Gee, even the issue of living out of state — I screamed about that, and you just insisted I was wrong. NO I wasn’t, and now you have the proof, a horrible way to find out, but you, as a lawyer, should have known, that question was already decided by the appellate courts. Your fight against that now will go the same way it went before, the appellate court has already ruled on it, and without any language about it in 290, as you say is the argument now. No, the court says it does not matter.

This tier plan should have been loudly decried and rejected. This group should have presented a finally written legislative proposal itself, at least to show the lawmakers the difference. Instead, all it did was let the enemy control the discussion and argue about THEIR points.

This group should have fought to eliminate registration for all misdemeanors, and all felonies fro which federal law does not require registration. The entire issue of wobblers would be gone with that. And none convicted for a misdemeanor should ever have to register, but gee, at least do it like it used to be, anyone who got probation could stop registering once they got relief under 1203.4. But no, this group did not push to eliminate misdemeanors from registration nor even to put it back like it had been until Clinton make registration national.

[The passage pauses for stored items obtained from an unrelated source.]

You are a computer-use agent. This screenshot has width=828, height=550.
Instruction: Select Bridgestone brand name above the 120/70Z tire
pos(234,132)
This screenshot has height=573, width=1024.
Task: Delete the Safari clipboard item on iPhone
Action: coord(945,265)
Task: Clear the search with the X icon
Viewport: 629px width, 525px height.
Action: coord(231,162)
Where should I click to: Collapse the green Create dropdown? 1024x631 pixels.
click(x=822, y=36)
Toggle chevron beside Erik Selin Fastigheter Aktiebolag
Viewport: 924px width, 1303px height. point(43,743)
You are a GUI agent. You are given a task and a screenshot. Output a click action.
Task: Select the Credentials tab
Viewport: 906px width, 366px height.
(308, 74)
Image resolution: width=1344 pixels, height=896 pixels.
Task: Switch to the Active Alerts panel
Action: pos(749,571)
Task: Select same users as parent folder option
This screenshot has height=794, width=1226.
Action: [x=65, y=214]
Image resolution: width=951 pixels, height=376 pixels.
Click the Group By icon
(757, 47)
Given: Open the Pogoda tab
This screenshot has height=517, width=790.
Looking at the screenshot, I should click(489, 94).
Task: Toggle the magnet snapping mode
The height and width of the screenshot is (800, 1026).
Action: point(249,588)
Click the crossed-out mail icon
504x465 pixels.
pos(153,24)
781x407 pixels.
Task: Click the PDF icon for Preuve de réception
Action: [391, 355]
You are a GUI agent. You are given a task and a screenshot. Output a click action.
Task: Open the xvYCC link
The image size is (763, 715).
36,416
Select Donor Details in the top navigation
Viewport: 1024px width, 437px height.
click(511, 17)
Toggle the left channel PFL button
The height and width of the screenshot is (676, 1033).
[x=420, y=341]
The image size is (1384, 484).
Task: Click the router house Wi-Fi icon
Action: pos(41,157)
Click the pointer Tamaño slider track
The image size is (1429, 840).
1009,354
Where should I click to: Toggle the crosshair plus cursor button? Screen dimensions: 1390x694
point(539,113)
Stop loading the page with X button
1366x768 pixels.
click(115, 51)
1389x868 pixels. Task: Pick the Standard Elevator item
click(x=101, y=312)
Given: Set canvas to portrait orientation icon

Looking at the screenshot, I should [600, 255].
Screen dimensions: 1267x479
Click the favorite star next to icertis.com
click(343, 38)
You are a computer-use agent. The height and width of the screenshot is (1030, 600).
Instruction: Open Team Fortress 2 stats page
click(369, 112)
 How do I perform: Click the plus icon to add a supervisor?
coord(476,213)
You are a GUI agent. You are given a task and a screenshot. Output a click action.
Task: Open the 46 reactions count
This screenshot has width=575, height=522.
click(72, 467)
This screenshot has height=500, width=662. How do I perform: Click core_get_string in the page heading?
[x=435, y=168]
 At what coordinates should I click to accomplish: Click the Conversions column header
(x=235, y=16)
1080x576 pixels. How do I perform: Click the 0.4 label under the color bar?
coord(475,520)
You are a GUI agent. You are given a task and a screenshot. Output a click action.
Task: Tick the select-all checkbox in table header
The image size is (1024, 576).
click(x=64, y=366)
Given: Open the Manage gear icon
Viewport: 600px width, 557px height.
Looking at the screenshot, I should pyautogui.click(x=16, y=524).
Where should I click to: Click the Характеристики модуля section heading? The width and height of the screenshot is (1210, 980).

Retroactive? I pointed out how those who had been relived of registration under 1203.4 were retroactively required to start registering again when the law was changed in the mid-1990s. Again, you insisted I was wrong. Well, no I wasn’t, they lost their relief. Those who were not informed, or are out of state, probably are those who are on the list of people who are failing to register, they might get arrested at any time when instead their relief should have been restored. This group did not even argue about it, insisted I was wrong.

Gee, why argue about minute details of how misdemeanors are being handled instead of arguing they should not be in registration at all?! The public is not worried about misdemeanants. That argument can win support. Why am I the only one making it? Broader approaches are the only way to go, never let them take over the conversation with minute details that are nothing but devious, they are the territory for twisting things out of shape. The devil is in the details, I said that. But this group supported a tier plan overloaded with details up the yin yang, all of them devious.

I am very repulsed to hear complaints now that I voiced before this was adopted and was told I was wrong about. And this group still is going to argue every last detail, and in the end, even those are won, the end result is still garbage. You are just continuing the failed approach of when this tier proposal was adopted, you’re not even learning.

May I ask some one for this information, please:

My sentence did not include any jail time. I received 5 years probation. The month and year of conviction is May 2002

I would be able to petition for removal from the registry 5 years after after May of 2022, or in May of 2027? sighs, I’ll be 72 years of age! oh my birthday is in July, if that matters.

For those of you who got a SARATSO score, were you told you were scored or is this something that was done without your knowledge? Would the score have to be disclosed to your attorney and/ or be put into the court minutes?